- **ABOUT THIS TASK**: Your answer should be every line of the entries that has the string "Videos" in it.

- **Stored records**:
+--

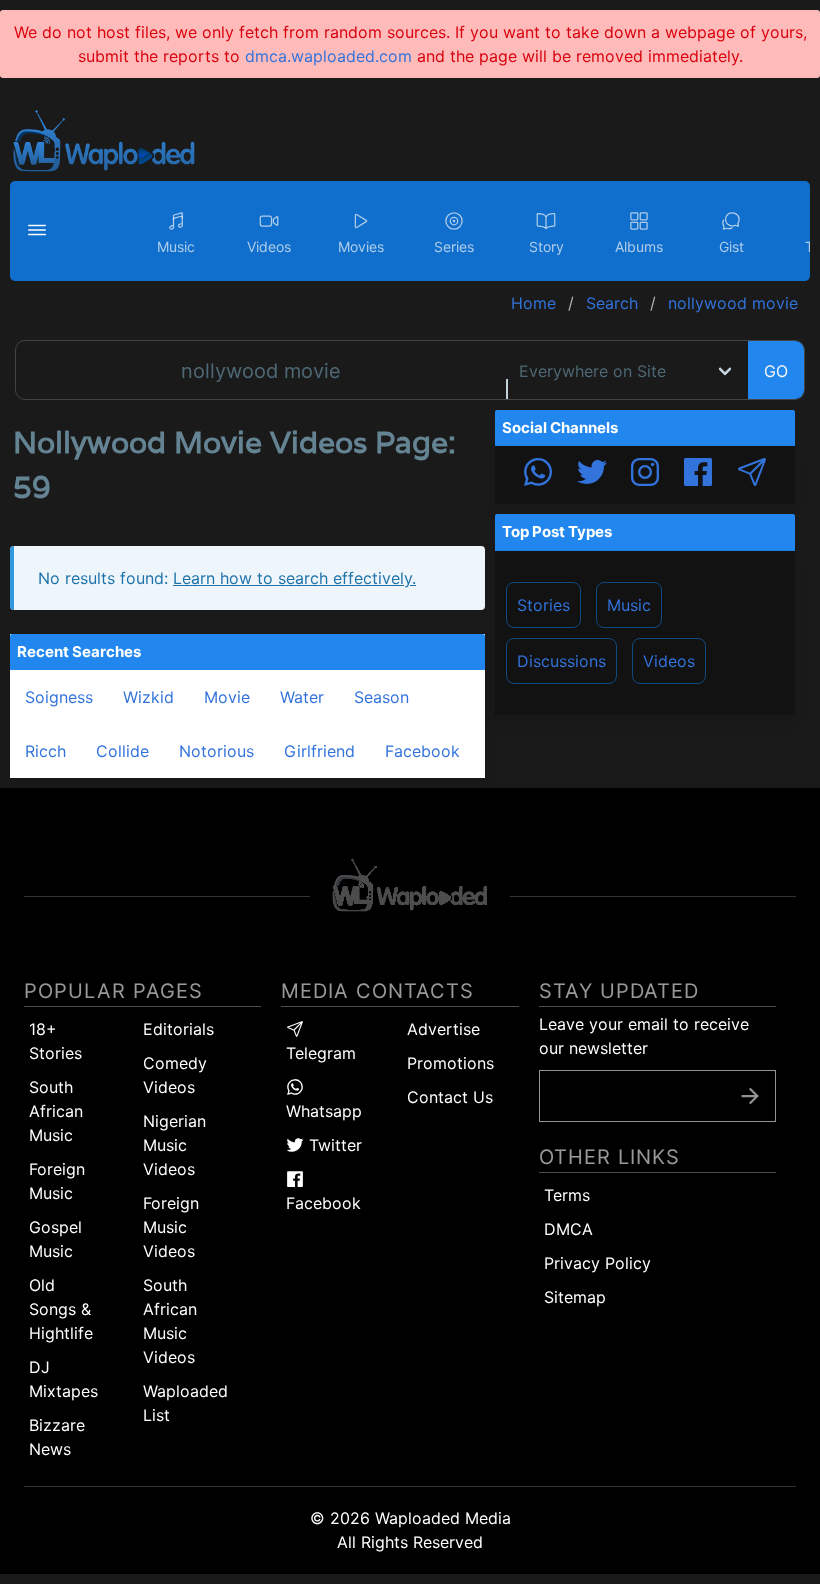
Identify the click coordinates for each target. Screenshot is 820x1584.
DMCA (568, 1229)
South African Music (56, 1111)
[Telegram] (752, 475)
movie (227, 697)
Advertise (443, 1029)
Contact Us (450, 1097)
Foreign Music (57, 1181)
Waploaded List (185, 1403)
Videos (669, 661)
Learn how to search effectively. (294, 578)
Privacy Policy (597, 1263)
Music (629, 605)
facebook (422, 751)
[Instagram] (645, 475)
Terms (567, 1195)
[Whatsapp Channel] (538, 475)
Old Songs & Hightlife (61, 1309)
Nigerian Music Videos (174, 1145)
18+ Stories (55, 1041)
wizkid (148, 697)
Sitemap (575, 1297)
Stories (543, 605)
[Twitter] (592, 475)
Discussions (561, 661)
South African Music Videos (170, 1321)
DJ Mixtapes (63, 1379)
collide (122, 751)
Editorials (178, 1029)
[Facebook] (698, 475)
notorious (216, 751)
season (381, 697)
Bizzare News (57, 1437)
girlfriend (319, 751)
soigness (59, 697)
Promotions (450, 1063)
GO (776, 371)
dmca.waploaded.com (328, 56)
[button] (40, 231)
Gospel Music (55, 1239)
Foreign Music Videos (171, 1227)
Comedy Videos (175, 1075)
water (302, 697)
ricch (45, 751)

+--

- **ANSWER FOR THIS EXERCISE**:
Videos (669, 661)
Nigerian Music Videos (174, 1145)
South African Music Videos (170, 1321)
Foreign Music Videos (171, 1227)
Comedy Videos (175, 1075)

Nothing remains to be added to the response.